:: To do ::
All entries shown below must be given again word for word.

↓↓↓

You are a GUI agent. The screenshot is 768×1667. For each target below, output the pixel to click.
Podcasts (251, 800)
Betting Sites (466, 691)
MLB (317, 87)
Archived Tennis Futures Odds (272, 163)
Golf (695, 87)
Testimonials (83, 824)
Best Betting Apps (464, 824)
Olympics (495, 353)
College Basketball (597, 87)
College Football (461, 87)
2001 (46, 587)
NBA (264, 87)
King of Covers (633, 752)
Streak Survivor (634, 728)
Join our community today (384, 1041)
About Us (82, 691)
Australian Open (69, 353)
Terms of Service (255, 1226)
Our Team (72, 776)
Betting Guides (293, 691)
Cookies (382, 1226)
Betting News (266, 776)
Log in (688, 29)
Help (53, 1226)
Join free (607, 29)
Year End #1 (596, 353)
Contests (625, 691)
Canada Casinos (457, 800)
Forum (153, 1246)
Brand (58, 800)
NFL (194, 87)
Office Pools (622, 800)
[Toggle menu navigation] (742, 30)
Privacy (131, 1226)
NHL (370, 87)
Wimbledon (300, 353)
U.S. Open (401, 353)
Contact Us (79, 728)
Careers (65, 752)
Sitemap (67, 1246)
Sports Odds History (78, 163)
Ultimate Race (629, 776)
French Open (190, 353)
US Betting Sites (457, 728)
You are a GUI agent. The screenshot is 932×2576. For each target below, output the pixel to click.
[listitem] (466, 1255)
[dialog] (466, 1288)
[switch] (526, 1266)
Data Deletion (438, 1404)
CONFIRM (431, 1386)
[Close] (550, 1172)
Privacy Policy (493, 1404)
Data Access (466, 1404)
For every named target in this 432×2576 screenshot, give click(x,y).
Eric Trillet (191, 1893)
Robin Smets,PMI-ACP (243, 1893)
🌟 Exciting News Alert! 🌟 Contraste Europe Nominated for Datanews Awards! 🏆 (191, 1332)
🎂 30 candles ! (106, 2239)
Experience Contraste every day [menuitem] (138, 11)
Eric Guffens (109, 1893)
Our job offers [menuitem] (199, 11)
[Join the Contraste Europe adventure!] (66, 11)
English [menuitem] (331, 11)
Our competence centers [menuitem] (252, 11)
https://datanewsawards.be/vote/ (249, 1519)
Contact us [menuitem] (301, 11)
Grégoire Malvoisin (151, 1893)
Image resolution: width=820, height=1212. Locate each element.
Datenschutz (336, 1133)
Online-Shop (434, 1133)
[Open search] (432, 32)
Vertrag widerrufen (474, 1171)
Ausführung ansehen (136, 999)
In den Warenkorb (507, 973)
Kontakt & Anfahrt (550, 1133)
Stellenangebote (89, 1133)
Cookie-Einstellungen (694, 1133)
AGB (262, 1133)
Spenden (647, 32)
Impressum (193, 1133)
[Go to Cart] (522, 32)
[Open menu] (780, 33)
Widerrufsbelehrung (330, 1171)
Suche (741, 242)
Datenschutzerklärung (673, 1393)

↑↑↑

:: Response ::
You are a GUI agent. The screenshot is 768×1667. For each target below, output the pixel to click.
Podcasts (251, 800)
Betting Sites (466, 691)
MLB (317, 87)
Archived Tennis Futures Odds (272, 163)
Golf (695, 87)
Testimonials (83, 824)
Best Betting Apps (464, 824)
Olympics (495, 353)
College Basketball (597, 87)
College Football (461, 87)
2001 (46, 587)
NBA (264, 87)
King of Covers (633, 752)
Streak Survivor (634, 728)
Join our community today (384, 1041)
About Us (82, 691)
Australian Open (69, 353)
Terms of Service (255, 1226)
Our Team (72, 776)
Betting Guides (293, 691)
Cookies (382, 1226)
Betting News (266, 776)
Log in (688, 29)
Help (53, 1226)
Join free (607, 29)
Year End #1 (596, 353)
Contests (625, 691)
Canada Casinos (457, 800)
Forum (153, 1246)
Brand (58, 800)
NFL (194, 87)
Office Pools (622, 800)
[Toggle menu navigation] (742, 30)
Privacy (131, 1226)
NHL (370, 87)
Wimbledon (300, 353)
U.S. Open (401, 353)
Contact Us (79, 728)
Careers (65, 752)
Sitemap (67, 1246)
Sports Odds History (78, 163)
Ultimate Race (629, 776)
French Open (190, 353)
US Betting Sites (457, 728)
You are a GUI agent. The screenshot is 932×2576. For each target below, output the pixel to click.
[listitem] (466, 1255)
[dialog] (466, 1288)
[switch] (526, 1266)
Data Deletion (438, 1404)
CONFIRM (431, 1386)
[Close] (550, 1172)
Privacy Policy (493, 1404)
Data Access (466, 1404)
For every named target in this 432×2576 screenshot, give click(x,y).
Eric Trillet (191, 1893)
Robin Smets,PMI-ACP (243, 1893)
🌟 Exciting News Alert! 🌟 Contraste Europe Nominated for Datanews Awards! 🏆 (191, 1332)
🎂 30 candles ! (106, 2239)
Experience Contraste every day [menuitem] (138, 11)
Eric Guffens (109, 1893)
Our job offers [menuitem] (199, 11)
[Join the Contraste Europe adventure!] (66, 11)
English [menuitem] (331, 11)
Our competence centers [menuitem] (252, 11)
https://datanewsawards.be/vote/ (249, 1519)
Contact us [menuitem] (301, 11)
Grégoire Malvoisin (151, 1893)
Image resolution: width=820, height=1212. Locate each element.
Datenschutz (336, 1133)
Online-Shop (434, 1133)
[Open search] (432, 32)
Vertrag widerrufen (474, 1171)
Ausführung ansehen (136, 999)
In den Warenkorb (507, 973)
Kontakt & Anfahrt (550, 1133)
Stellenangebote (89, 1133)
Cookie-Einstellungen (694, 1133)
AGB (262, 1133)
Spenden (647, 32)
Impressum (193, 1133)
[Go to Cart] (522, 32)
[Open menu] (780, 33)
Widerrufsbelehrung (330, 1171)
Suche (741, 242)
Datenschutzerklärung (673, 1393)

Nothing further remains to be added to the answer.